It doesn’t, and it’s a totally absurd proposition.

Espiritus_Corvus's avatar

I just read about allowing guns on Texas campuses. I think it’s a bad idea, but what the hell. Maybe we’ve become such pricks that the only way we can be polite and tolerant with one another is if we’re all armed. So, go ahead, I say. There are 7.2 billion people on earth. If we lose a few Texans in this experiment and these idiots finally realize that the gun control people have been right all along, maybe we’ll finally get a consensus on this. And then again, I might be wrong. Maybe we have become so ornery and backward we must re-visit the Wild West in order to have an orderly society. Go for it.

But, if this spreads, leave my favorite university librarian out of it. Good penguins are an endangered species.

Apparently_Im_The_Grumpy_One's avatar

You certainly don’t arm young children.. that’s a stupid question. Arm teachers? Maybe.. but that depends on the risk in the environment. If you’re in a small town in the middle of nowhere without crime in general.. of course you don’t need to arm the teachers. If you’re in Queens or Detroit or something.. absolutely.. arm the teachers.

MATERIAL SHOWN ::

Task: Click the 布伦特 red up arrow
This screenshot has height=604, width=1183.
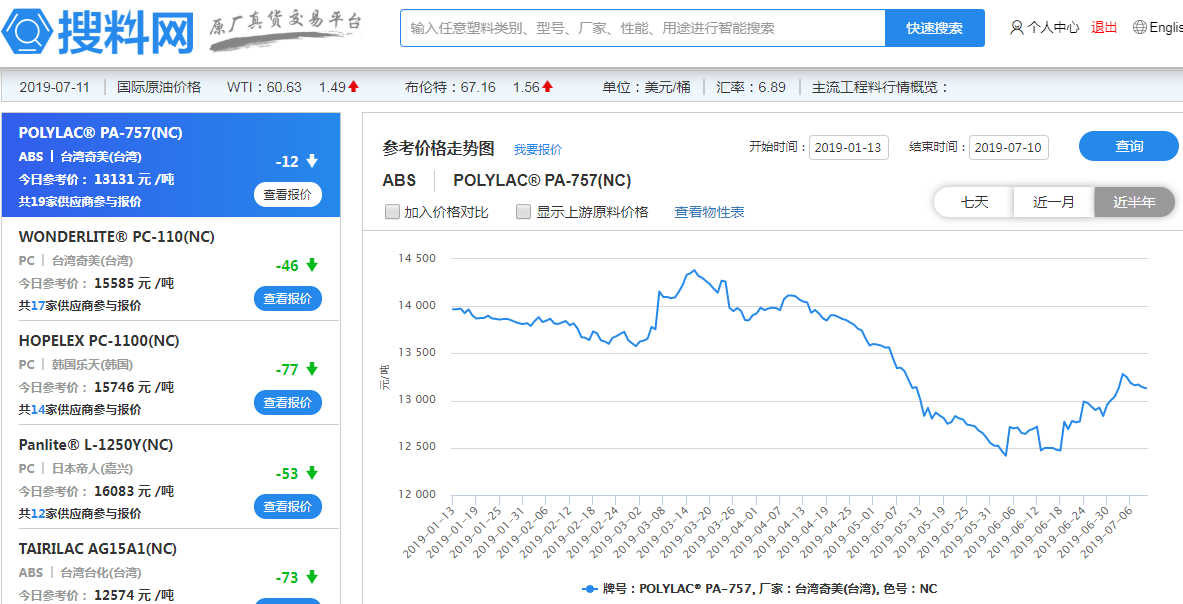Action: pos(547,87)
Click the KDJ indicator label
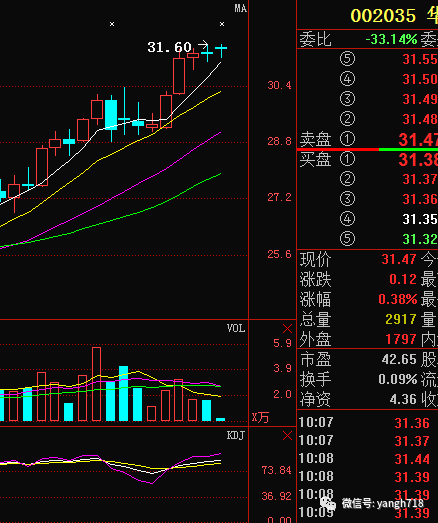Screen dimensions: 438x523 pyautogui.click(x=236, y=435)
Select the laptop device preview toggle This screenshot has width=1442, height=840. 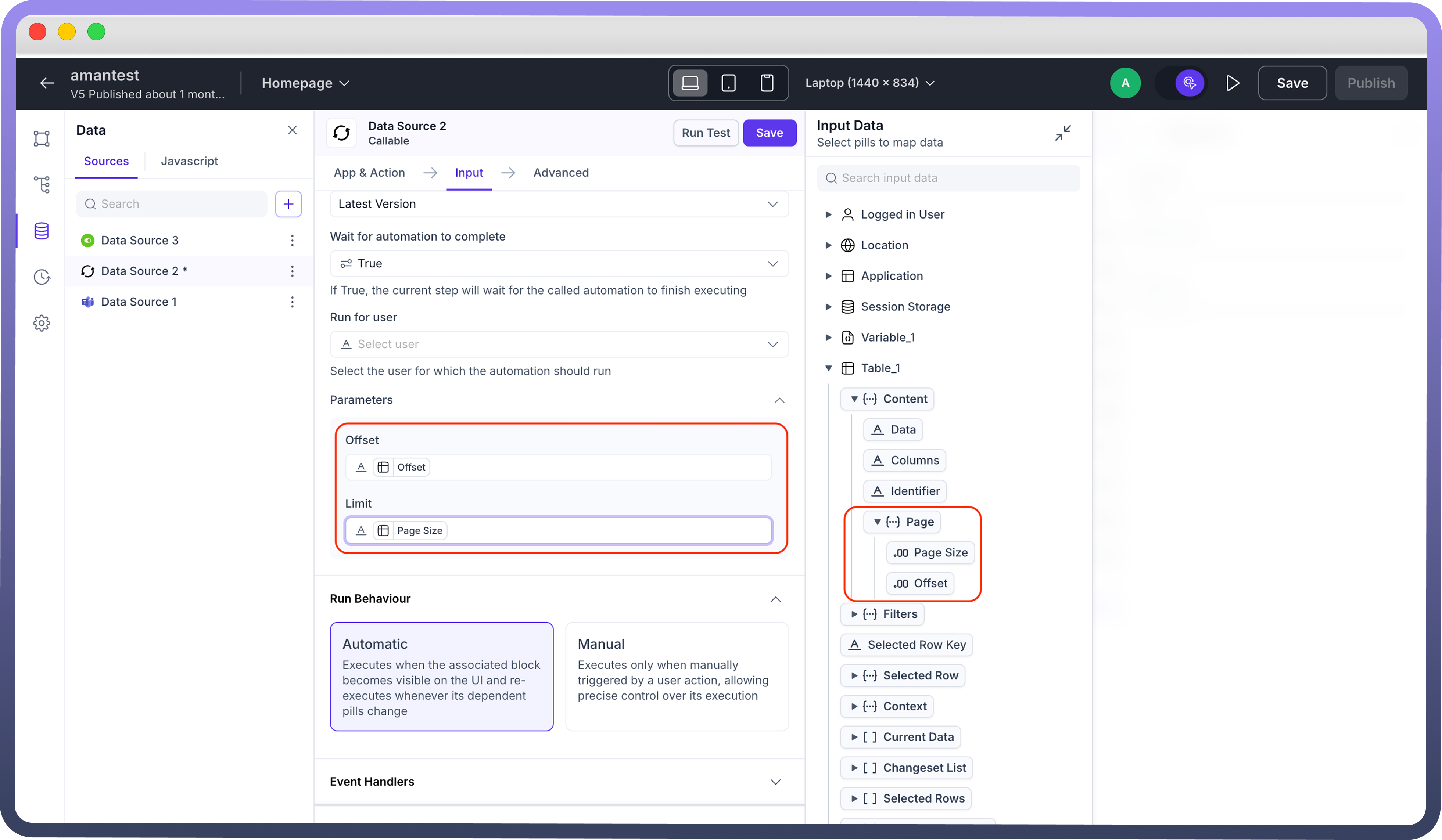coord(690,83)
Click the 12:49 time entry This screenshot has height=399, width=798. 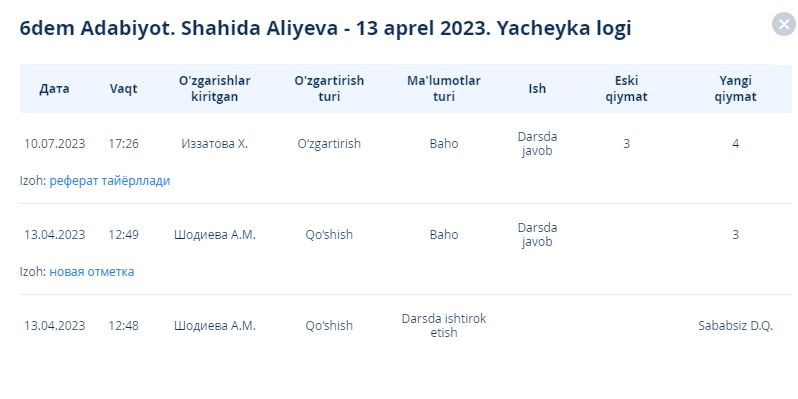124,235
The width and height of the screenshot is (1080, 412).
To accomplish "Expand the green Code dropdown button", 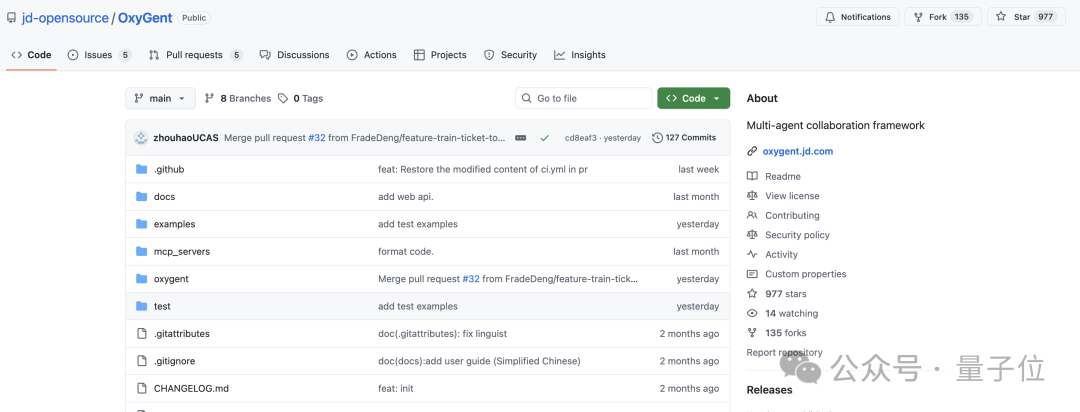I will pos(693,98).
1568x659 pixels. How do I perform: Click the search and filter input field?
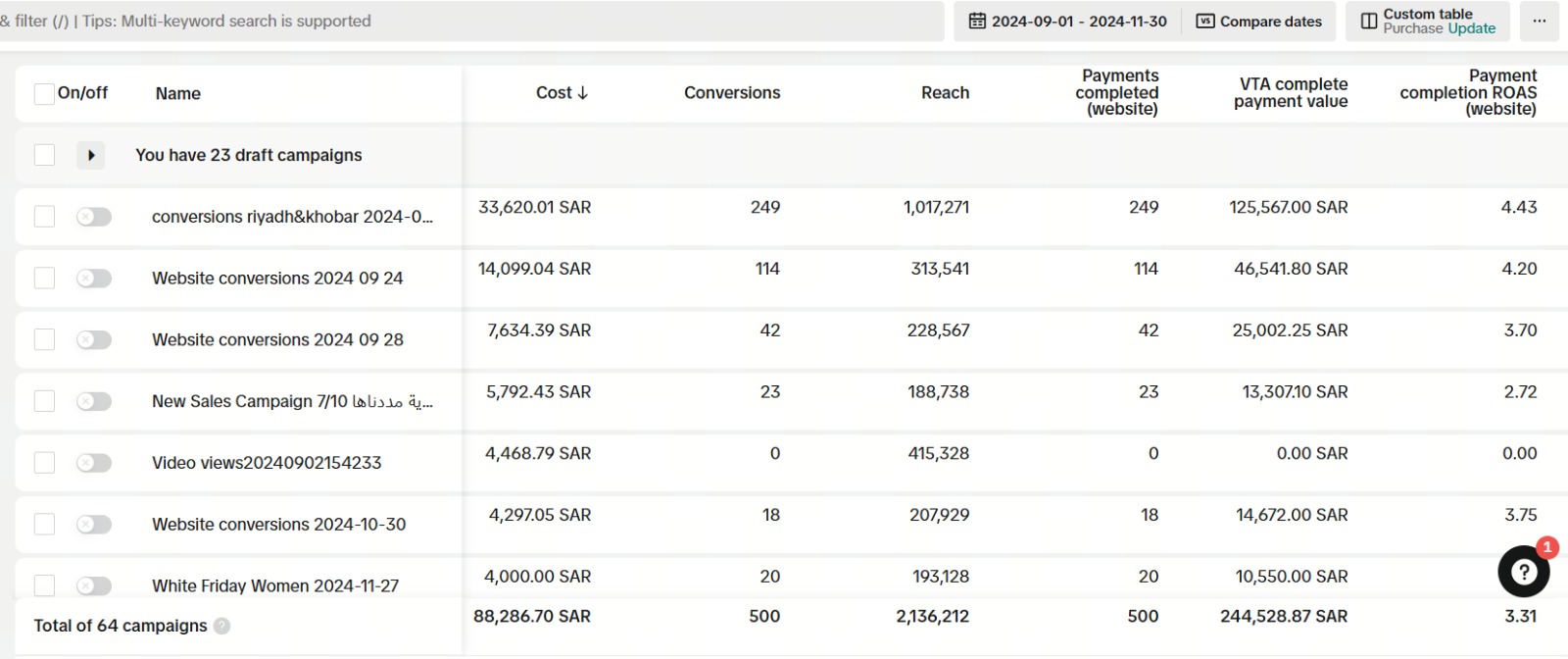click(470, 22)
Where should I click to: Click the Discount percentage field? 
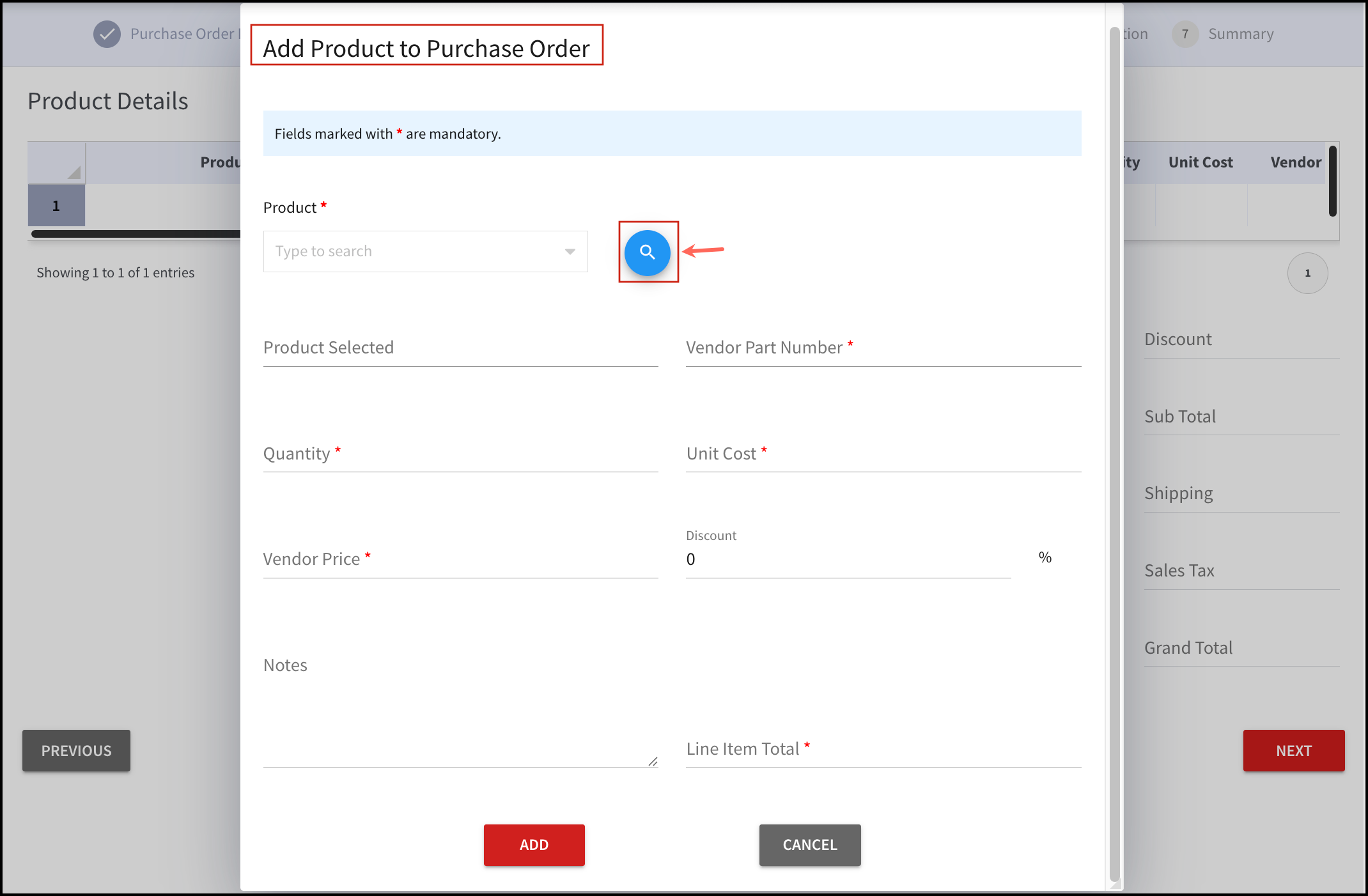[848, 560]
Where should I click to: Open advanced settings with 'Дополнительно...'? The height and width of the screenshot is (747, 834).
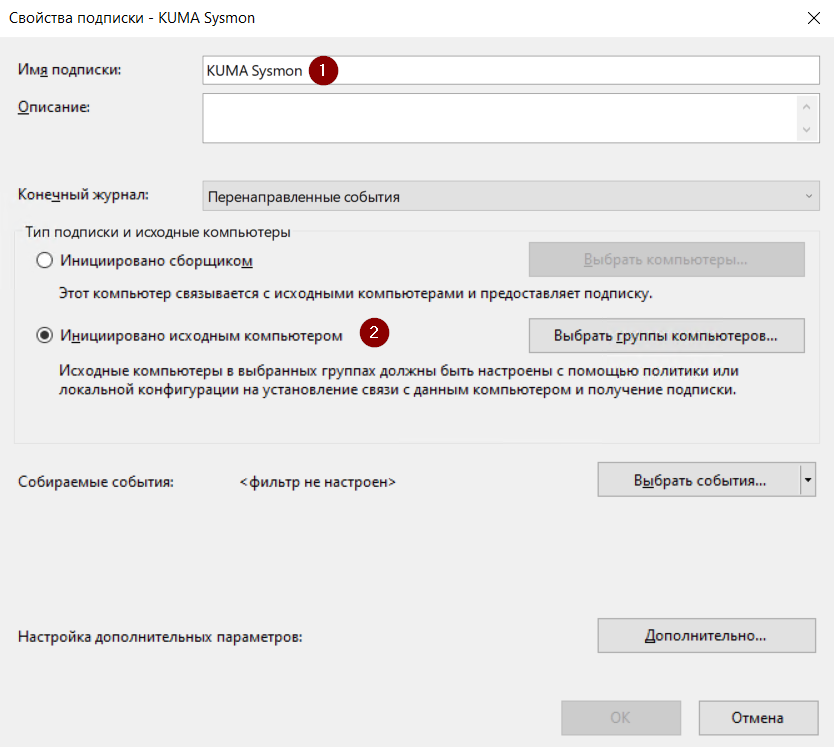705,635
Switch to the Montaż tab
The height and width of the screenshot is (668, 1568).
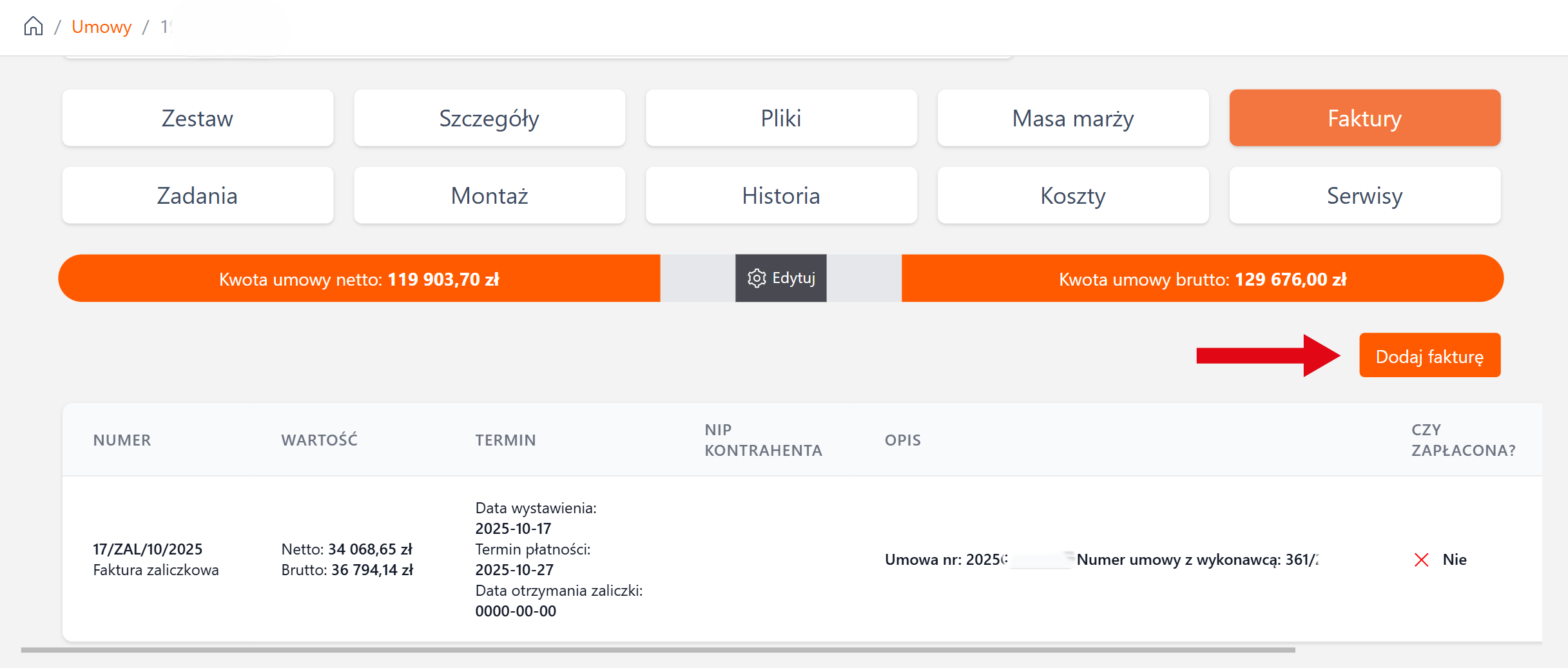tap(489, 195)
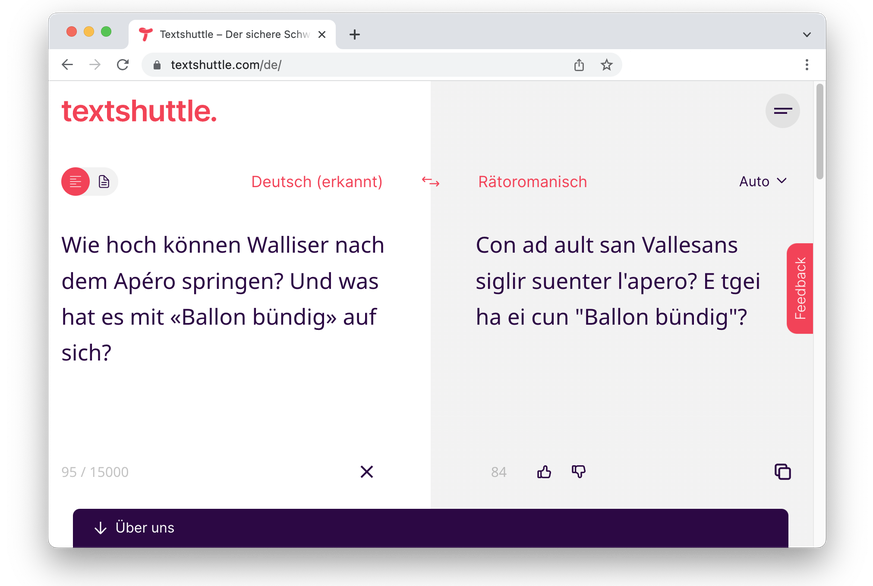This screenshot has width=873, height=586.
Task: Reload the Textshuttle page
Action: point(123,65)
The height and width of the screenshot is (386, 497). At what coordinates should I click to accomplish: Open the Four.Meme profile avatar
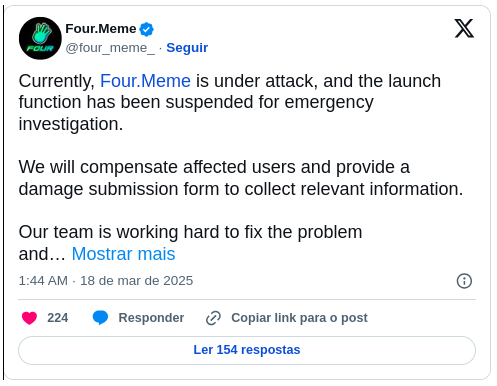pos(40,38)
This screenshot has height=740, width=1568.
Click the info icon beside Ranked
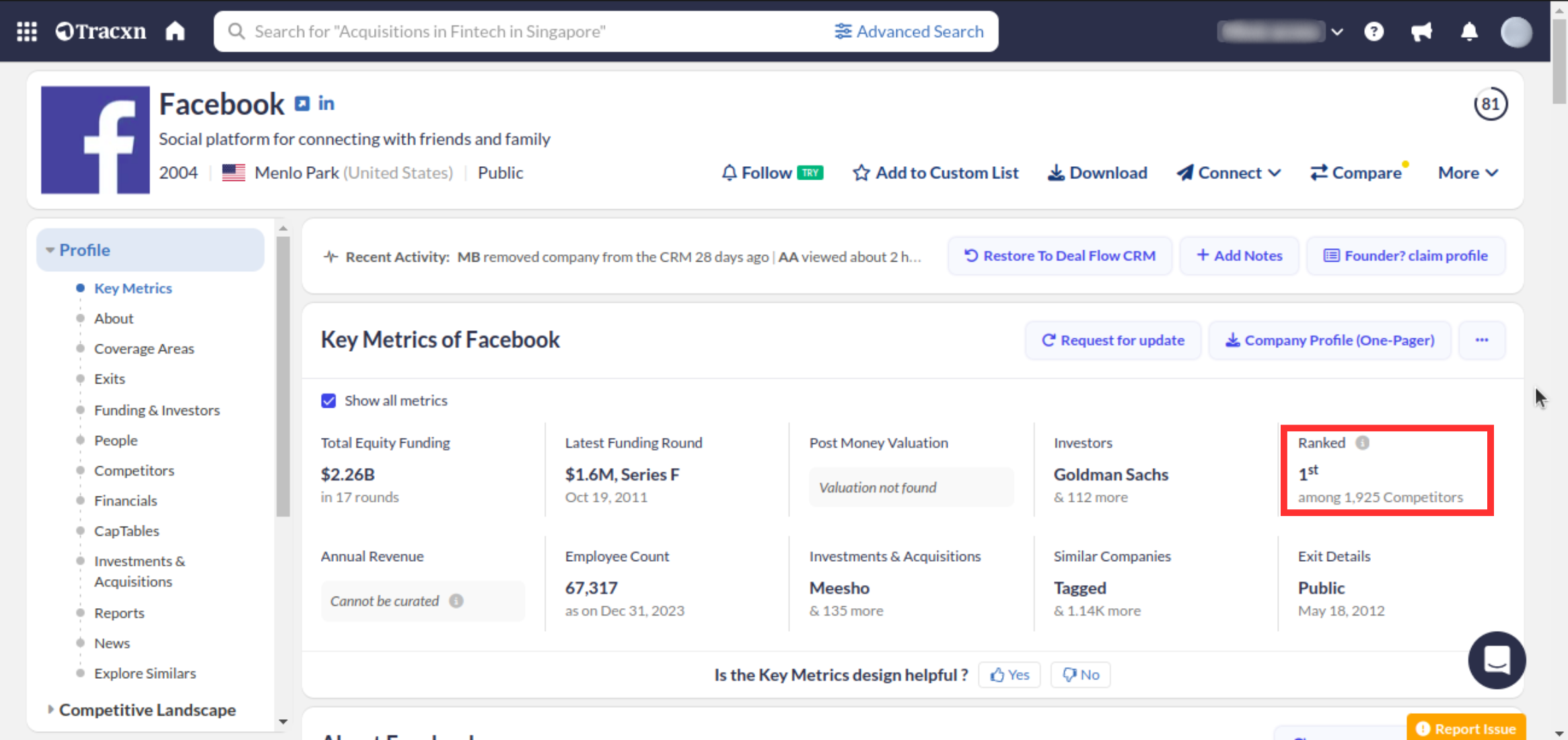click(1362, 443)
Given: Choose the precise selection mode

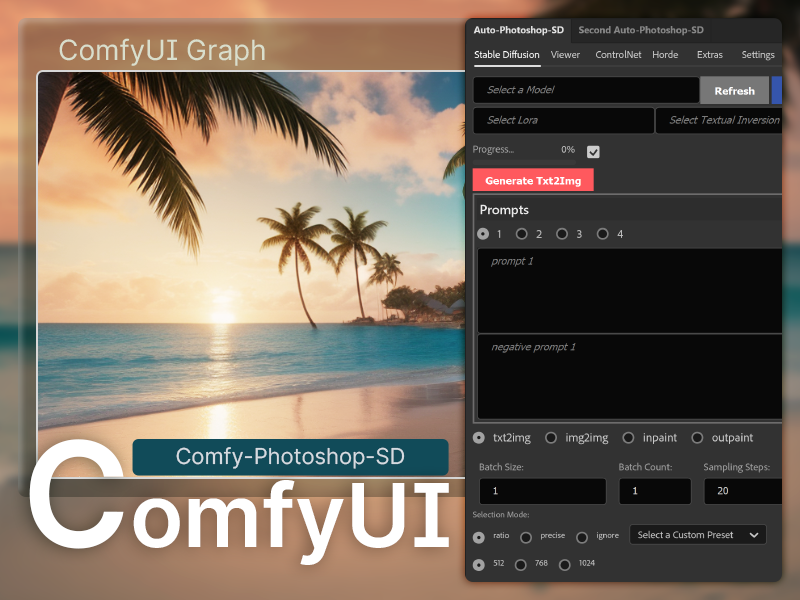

TO BE DONE ::
A – Revise the part of the gun discussion starting at "Espiritus_Corvus's avatar" and ending at "an endangered species.", putting "professor" in place of "librarian".
B – Show each line of the rows that contains the word "Where".

RESULTS OF THE TASKS ::
A –
Espiritus_Corvus's avatar

I just read about allowing guns on Texas campuses. I think it’s a bad idea, but what the hell. Maybe we’ve become such pricks that the only way we can be polite and tolerant with one another is if we’re all armed. So, go ahead, I say. There are 7.2 billion people on earth. If we lose a few Texans in this experiment and these idiots finally realize that the gun control people have been right all along, maybe we’ll finally get a consensus on this. And then again, I might be wrong. Maybe we have become so ornery and backward we must re-visit the Wild West in order to have an orderly society. Go for it.

But, if this spreads, leave my favorite university professor out of it. Good penguins are an endangered species.

B –
Where should I click to: Click the Discount percentage field? 
Where should I click to: Open advanced settings with 'Дополнительно...'? The height and width of the screenshot is (747, 834).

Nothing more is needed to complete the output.